CLAIM: A lump is the earliest sign of breast cancer
Although a lump is one of the most common symptoms of breast cancer, it is not the only sign and can be missed when performing self-examination.
“The whole point of the mammogram is to pick up the earliest signs of a breast cancer, which are usually calcifications, not really a mass,” Dr. Preeti Subhedar, breast surgery chief at Hackensack Hospital in New Jersey, told ABC News.
“When people come in with a mammographically or image-detected breast cancer, usually it’s fairly small and outcomes are really good,” she added.
CLAIM: Breast size affects your cancer risk
Subhedar said that breast size has nothing to do with risk.
“An average-risk woman has a 12% lifetime risk of developing breast cancer,” she said.
Spencer added that breast size and breast density are often confused, but they’re not the same. A mammogram will read dense breasts as having a higher proportion of glandular and fibrous tissue compared to fatty tissue. Mammary glands typically produce milk while fibrous tissue forms the breast.
This can slightly raise cancer risk and make tumors harder to catch, which is why the U.S. Food and Drug Administration finalized a rule in 2024 requiring providers to inform women if their breast tissue is dense and may require additional follow-up screenings.
CLAIM: Younger women don’t need mammograms
The National Comprehensive Cancer Network recommends annual screening mammograms starting at age 40 for average-risk women.
For women with a strong family history of breast cancer or a known genetic mutation, the American Cancer Society recommends beginning annual screenings with both a mammogram and a breast MRI at age 30, or even earlier if a close relative was diagnosed at a young age.
CLAIM: A negative mammogram means you don’t have breast cancer
Experts said a mammogram does not mean a patient doesn’t have breast cancer but rather that breast cancer wasn’t found on that specific mammogram.
“Mammograms occasionally miss early-stage cancers,” noted Spencer. “There is always a chance that you have something that pops up between screenings. We can’t say 100%, which is why it’s really important to get those yearly screenings.”
CLAIM: Mammograms can cause cancer because of radiation
The benefit of early detection far outweighs the tiny risk from the small amount of radiation, experts said.
The total lifetime risk for radiation-induced breast cancer is still very low at one in 5,000 — compared to about one in every eight women who will develop breast cancer in their lifetime, and roughly one in 43 women who will die from it.
CLAIM: There are safe and effective alternatives to mammograms
“There’s no universal replacement for screening mammograms. That is why that is the gold standard,” Spencer said.
Mammograms are safe — even during pregnancy when needed, she added.

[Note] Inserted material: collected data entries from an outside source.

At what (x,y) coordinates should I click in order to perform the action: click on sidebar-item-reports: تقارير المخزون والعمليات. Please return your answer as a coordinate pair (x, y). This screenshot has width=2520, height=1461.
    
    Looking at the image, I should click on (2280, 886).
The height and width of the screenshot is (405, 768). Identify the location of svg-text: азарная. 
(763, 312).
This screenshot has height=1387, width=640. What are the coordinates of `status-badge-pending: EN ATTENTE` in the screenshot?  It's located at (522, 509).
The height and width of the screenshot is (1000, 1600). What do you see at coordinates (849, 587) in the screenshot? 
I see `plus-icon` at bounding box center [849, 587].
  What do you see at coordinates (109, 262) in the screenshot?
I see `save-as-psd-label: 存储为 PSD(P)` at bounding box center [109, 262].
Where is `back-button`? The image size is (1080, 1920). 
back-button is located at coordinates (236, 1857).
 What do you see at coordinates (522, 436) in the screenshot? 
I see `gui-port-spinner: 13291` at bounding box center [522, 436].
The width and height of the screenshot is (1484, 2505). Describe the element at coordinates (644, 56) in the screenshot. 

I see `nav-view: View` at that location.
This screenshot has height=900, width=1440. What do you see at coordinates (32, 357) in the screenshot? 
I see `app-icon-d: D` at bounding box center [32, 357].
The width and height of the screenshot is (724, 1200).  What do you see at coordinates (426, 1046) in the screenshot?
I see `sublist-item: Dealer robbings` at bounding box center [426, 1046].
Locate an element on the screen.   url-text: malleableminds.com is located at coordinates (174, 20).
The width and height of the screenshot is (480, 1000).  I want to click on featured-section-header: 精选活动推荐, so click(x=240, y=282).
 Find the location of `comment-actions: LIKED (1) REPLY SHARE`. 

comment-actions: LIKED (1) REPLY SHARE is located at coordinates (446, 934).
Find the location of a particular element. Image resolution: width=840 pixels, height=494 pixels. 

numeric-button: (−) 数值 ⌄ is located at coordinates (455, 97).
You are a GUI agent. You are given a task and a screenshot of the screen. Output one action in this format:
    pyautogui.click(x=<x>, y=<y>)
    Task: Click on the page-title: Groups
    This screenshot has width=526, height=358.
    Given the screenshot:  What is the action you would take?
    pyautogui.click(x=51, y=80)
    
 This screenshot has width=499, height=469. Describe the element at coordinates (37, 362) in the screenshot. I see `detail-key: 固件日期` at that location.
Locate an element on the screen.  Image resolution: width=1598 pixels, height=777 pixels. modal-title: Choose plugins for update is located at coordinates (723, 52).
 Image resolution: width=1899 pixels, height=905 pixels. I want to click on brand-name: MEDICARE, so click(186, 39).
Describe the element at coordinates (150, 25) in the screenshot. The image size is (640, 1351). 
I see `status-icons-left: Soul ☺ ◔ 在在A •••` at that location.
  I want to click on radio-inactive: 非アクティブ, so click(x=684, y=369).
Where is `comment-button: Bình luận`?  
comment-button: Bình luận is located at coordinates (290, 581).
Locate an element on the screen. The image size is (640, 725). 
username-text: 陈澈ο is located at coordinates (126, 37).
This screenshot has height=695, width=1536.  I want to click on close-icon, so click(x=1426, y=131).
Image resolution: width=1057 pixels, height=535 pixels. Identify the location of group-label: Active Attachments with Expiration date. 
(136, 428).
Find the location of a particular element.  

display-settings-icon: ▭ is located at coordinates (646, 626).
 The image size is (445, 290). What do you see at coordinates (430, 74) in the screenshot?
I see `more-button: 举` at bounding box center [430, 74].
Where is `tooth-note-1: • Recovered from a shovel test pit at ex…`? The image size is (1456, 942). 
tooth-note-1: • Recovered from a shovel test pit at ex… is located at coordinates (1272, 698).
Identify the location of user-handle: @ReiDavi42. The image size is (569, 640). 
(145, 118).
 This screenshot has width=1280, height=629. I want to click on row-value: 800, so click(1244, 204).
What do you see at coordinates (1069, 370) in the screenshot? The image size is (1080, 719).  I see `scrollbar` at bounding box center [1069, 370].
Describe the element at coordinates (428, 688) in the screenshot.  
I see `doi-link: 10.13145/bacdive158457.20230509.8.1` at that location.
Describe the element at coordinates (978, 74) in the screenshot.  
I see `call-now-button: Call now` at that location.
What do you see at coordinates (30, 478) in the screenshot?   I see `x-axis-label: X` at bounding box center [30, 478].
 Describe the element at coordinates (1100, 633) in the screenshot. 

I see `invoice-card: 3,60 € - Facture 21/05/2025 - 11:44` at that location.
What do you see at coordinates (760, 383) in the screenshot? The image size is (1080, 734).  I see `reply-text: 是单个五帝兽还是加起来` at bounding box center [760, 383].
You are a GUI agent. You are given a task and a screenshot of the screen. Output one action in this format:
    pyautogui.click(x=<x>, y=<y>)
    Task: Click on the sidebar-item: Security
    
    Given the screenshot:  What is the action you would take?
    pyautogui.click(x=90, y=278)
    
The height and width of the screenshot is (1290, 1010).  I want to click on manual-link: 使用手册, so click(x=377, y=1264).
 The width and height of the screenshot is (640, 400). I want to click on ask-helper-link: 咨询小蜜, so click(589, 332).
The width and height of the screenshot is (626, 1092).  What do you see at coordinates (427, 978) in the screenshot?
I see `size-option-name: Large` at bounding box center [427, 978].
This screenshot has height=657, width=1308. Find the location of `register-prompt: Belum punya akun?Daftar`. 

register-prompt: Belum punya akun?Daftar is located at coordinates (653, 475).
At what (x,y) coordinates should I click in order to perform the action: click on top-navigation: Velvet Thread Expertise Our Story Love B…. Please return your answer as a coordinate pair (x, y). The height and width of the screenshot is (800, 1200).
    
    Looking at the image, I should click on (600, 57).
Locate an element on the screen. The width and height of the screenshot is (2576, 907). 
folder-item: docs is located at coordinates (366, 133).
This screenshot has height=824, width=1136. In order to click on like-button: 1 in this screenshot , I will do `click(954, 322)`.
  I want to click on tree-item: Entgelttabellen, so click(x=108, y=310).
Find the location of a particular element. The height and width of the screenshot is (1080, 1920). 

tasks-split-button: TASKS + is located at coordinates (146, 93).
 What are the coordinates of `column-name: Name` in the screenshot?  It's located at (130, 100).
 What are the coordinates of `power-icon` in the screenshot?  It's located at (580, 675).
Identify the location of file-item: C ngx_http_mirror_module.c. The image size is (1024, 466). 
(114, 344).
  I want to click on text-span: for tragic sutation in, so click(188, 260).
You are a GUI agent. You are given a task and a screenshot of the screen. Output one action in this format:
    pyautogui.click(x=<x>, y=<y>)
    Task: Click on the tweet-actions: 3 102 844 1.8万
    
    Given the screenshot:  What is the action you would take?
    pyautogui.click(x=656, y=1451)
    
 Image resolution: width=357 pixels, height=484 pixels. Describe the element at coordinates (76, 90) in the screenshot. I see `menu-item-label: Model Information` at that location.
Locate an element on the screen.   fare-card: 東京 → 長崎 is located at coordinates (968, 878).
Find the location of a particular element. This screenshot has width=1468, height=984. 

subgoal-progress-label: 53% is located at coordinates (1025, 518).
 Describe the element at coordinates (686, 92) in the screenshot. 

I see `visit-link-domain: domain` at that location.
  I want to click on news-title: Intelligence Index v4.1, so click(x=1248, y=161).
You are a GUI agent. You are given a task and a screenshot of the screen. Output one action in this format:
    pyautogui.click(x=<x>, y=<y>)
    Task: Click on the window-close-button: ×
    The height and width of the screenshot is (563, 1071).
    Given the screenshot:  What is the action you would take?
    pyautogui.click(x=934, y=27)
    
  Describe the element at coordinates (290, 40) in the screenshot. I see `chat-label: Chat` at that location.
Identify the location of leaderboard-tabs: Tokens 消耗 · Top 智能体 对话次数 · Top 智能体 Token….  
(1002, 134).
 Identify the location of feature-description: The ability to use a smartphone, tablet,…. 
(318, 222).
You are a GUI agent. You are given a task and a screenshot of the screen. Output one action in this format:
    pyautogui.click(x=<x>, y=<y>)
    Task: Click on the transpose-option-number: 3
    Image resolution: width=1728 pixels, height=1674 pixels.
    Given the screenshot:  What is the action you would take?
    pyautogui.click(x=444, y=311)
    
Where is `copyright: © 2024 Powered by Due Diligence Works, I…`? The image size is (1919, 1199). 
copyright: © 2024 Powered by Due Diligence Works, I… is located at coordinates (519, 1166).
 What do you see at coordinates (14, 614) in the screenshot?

Other diagnostic tools including, an MRI and an ultrasound, may be used to provide additional information, but they do not replace the mammogram.
CLAIM: A breast biopsy spreads breast cancer
Medical experts agree that breast biopsies are safe, and the benefit of getting an accurate diagnosis far outweighs the minimal risks.
“It is extremely, extremely important that we get a tissue biopsy when someone comes in with an abnormal mammogram because there’s a lot of biological information that we learn about a tumor from that biopsy,” Spencer said.
Breast cancer is the most common cancer in women after skin cancer and the second leading cause of cancer death, according to the American Cancer Society.
In 2024, more than 300,000 women were diagnosed with breast cancer, and about 40,000 died from the disease. Today, more than 3 million breast cancer survivors live in the U.S. — a powerful reminder of the importance of early detection, doctors said.
Allyson Heng, MD, is resident physician in neurology at the University of Alabama at Birmingham and a member of the ABC News Medical Unit.